El círculo de la ansiedad
La ansiedad suele crecer en círculo: una sensación del cuerpo asusta, el miedo activa más el cuerpo, y ese aumento confirma el miedo. Entender el bucle es el primer paso para no alimentarlo.
Por qué importa
Para muchas personas con ansiedad, lo que más asusta no es lo de fuera, sino lo que sienten por dentro: el corazón acelerado, la respiración corta, el mareo. Interpretan esas señales como que “algo va muy mal”, y ese susto dispara aún más activación. Así, sin querer, el miedo a la ansiedad se convierte en el motor de la ansiedad.
El matiz honesto: las sensaciones son reales e incómodas, pero el círculo se sostiene sobre todo por cómo las interpretamos. Ver el bucle desde fuera —nombrarlo— le quita fuerza, porque deja de ser “me está pasando algo terrible” y pasa a ser “ah, es el círculo otra vez”.
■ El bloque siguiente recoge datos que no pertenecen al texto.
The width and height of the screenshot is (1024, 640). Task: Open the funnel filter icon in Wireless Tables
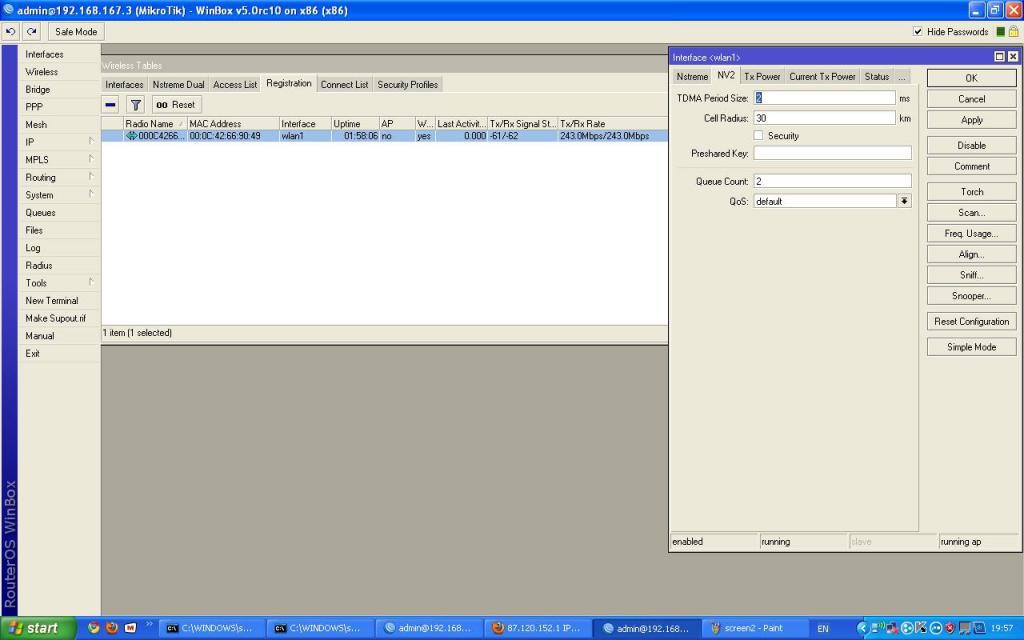click(x=136, y=105)
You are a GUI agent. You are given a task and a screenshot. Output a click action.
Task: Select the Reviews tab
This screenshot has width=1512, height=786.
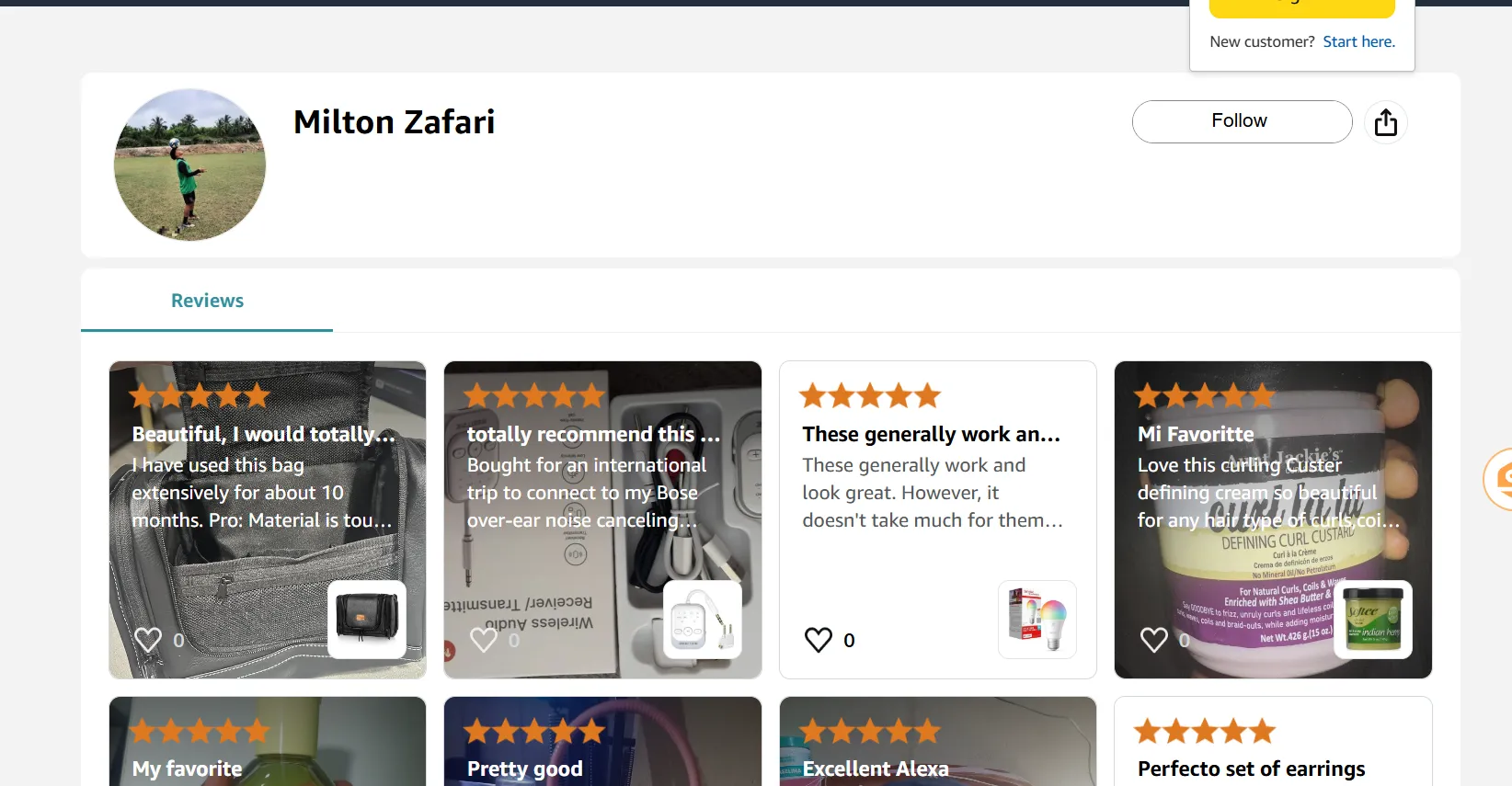[207, 301]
La salida no es luchar contra las sensaciones (eso suele avivarlas), sino bajar la alarma de la interpretación: recordar que es el bucle, soltar un poco la exigencia, y volver al cuerpo o al entorno con seguridad.
¿Por qué funciona?
El “círculo de la ansiedad” describe el modelo de mantenimiento del pánico y la ansiedad (Clark, Barlow): una sensación corporal se interpreta de forma catastrófica como amenaza, lo que aumenta la activación autonómica y, por tanto, las sensaciones, retroalimentando el miedo. La sensibilidad a la ansiedad —el miedo a las propias sensaciones— es un factor de vulnerabilidad bien documentado.
Intervenir sobre la interpretación (psicoeducación, descatastrofizar, nombrar el bucle) reduce la amplificación: cuando la señal corporal deja de leerse como peligro, el circuito de alarma no se realimenta y la activación decae por sí sola. Combatir o suprimir las sensaciones suele ser contraproducente, mientras que reducir la lucha y reorientarse a señales de seguridad —interoceptivas o externas (ver E12)— permite que el sistema vuelva a su ventana. Es coherente con lo visto en A1 (la incomodidad informa, no siempre es peligro) y con J5 (cuándo y cómo parar).
Preguntas frecuentes
¿Por qué la ansiedad crece tan rápido si nada malo está pasando?
Por el círculo que la alimenta: una sensación corporal (el corazón que se acelera, un nudo) te asusta; el susto activa más el cuerpo; y esa nueva activación «confirma» que algo malo pasa. En tres vueltas, una sensación normal se ha convertido en una ola. Lo que crece no es el peligro — es el bucle. Entenderlo ya cambia algo: la próxima vez puedes reconocer «esto es el círculo», y un círculo reconocido pierde parte de su combustible.
¿Cómo se corta el círculo de la ansiedad?
No discutiendo con los pensamientos (eso suele dar más vueltas al bucle), sino por el cuerpo: el círculo se alimenta de activación, así que la salida es bajarla un punto. Exhala más largo de lo que inhalas, unas cuantas veces. Mira lentamente a tu alrededor y nombra lo que ves. Presiona los pies contra el suelo. No busques que la ansiedad desaparezca de golpe — busca quitarle una vuelta al círculo. Con una basta para que empiece a perder fuerza.
¿Las sensaciones de la ansiedad son peligrosas?
Las sensaciones típicas —corazón rápido, presión en el pecho, mareo leve, hormigueo— son la fisiología de la activación: incómodas, pero no peligrosas en sí mismas. De hecho, temerlas es justo lo que las agranda. Dicho esto, con honestidad: si tienes síntomas físicos nuevos, intensos o que te preocupan, descartarlos con tu médico no es ansiedad — es sensatez. Una vez descartado lo médico, saber que «es el círculo» te devuelve el mando poco a poco.
¿Evitar las situaciones que me dan ansiedad ayuda o empeora?
Alivia hoy y encarece mañana. Cada evitación baja la ansiedad al momento — por eso repetimos la estrategia — pero le deja al detector de tu cuerpo un mensaje escrito: «eso era realmente peligroso, hiciste bien en huir». Y la próxima vez la alarma salta antes y más fuerte, con lo que el círculo se agranda. Esto no significa forzarte a lo grande de golpe: significa acercarte en dosis que puedas sostener, con billete de vuelta, para que el detector aprenda lo contrario. La medida no es el heroísmo — es que puedas quedarte un poco más que la última vez.